Bringing NPUs into Production: Our Journey with Intel Gaudi

SqueezeBits has partnered with Intel to make Gaudi NPUs more usable in practice. We optimized LLMs and diffusion models for Gaudi-2 and created yetter, a generative AI API service.

Sangmin Kim

Jul 01, 2025

Bringing NPUs into Production: Our Journey with Intel Gaudi

Contents

AI Accelerator Meets Real-world Challenges Optimizing Gaudi from the Ground Up Expanding Beyond Language Models From Research to Commercial Service: Launching yetter SqueezeBits at Intel AI Summit 2025

AI Accelerator Meets Real-world Challenges

Neural Processing Units (NPUs) are purpose-built for AI workloads. In theory, they offer powerful computing capabilities, excellent power efficiency, high memory bandwidth, and fluent user experience, making them ideal candidates for modern AI services. In practice, however, developers often encounter substantial obstacles. Many NPUs have immature software stacks, insufficient documentation, and poor integration with widely used open-source frameworks. As a result, promising hardware rarely translates smoothly into real-world productivity, significantly limiting their adoption.

We recognized this usability gap as an opportunity rather than a barrier. Instead of waiting for the ecosystem to mature, we proactively partnered with Intel to transform Intel Gaudi-2 into a production-ready platform. We see ourselves as more than just Gaudi users; we aim to be enablers and pioneers, helping more companies to leverage Gaudi for more efficient AI service deployment.

Optimizing Gaudi from the Ground Up

Last year, we began closely collaborating with Intel to enhance Gaudi-2’s software stack. Our initial efforts focused on rigorous benchmarking with Intel's SynapseAI, followed by targeted optimizations like FP8 quantization, greatly enhancing inference throughput while maintaining accuracy. (Check out our benchmark analysis and FP8 quantization posts.)

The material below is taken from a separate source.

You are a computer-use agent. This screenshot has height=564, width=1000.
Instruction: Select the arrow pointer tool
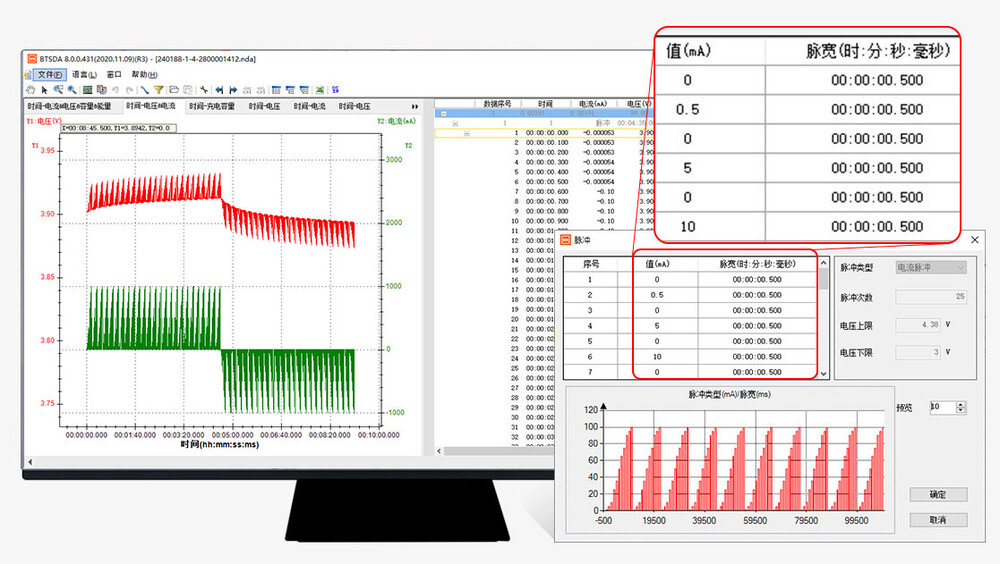[x=44, y=89]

A key focus was improving developer experience by integrating Gaudi with popular open-source frameworks. Working with Intel and NAVER Cloud, we optimized Gaudi’s support for vLLM, a widely used inference framework for large language models. We achieved approximately 8.5x throughput improvement and around 8.3x reduction in TPOT processing time. Additionally, we implemented practical features such as structured output generation, Multi-LoRA, and FP8 quantization, significantly easing integration into real-world AI applications.

Our collaboration was intensive but highly rewarding. At first, finding reference materials was challenging, and we frequently sought support from Intel engineers. Intel's response was outstandingly proactive. Their engineers even traveled from Israel and spent a full week onsite with us in Korea to solve these challenges together.

Figure 1. A candid moment with Intel Israel engineers during their visit to Korea.

Expanding Beyond Language Models

Our work with Intel did not stop at optimizing large language models. With NAVER Labs, we optimized their advanced 3D reconstruction model for Gaudi, achieving roughly a 13-fold improvement in throughput compared to the baseline. Additionally, we optimized image and video generation models for Gaudi, demonstrating significant efficiency gains in real-world deployments.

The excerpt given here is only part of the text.